Learning Python

Publish date: Apr 3, 2019
Tags: Data Lake Python USQL Templates

As part of my journey with Data Lake I have started to look at Python. Our road map includes mi grating to Data Bricks which makes use of the Python language for analyzing and accessing data.

Currently we have our we have a way of bringing data from a source system into the Data Lake that is configurable. We can add a record to a configuration database and data will be exported from the source system and stored on the Data Lake in the location that we have specified.

Once data is stored raw on the Data Lake we need to “cook” the data to prepare it for use by reporting tools. This is currently handled using USQL which is a combination of SQL and C#.

The cooking process handles the following (currently): - Appending a column with text values for codes - Renaming columns so they follow our Enterprise Data Dictionary - Removing any duplicate records as the “cooked” and “raw” data are merged together

To handle this we have a USQL script that is developed for every source dataset that is stored on the Data Lake. The script is very easily duplicated so I looked at using Python to generate the USQL files for each dataset.

I choose Python instead of C#, which is my main coding language, because of Python being used with Data Bricks. This provided me a way to start to learn Python while also adding value to the project.

Python syntax is different from C# but I was able to easily adapt to it. Using a : to define a construct for code blocks. I have noticed differences in how objects are managed by Python which took a little time to understand and handle.

The script makes use of the Jinja2 template Python Package.
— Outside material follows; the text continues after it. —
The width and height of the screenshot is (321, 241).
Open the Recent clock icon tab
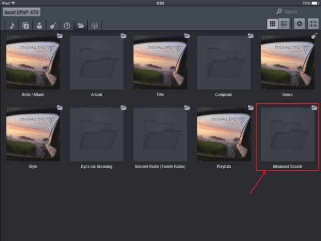67,26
This Python package provides token replacement as well as object access inside of a template. Python also provides a built in CSV parser that is very easy to use and can provide a single CSV for as a dictionary which I found very useful.

Python is an object orientated language so I was able to build an object hierarchy that represents our Enterprise Data Dictionary, the Data Dictionary is loaded from a CSV file and then used to generate a USQL file that cooks data.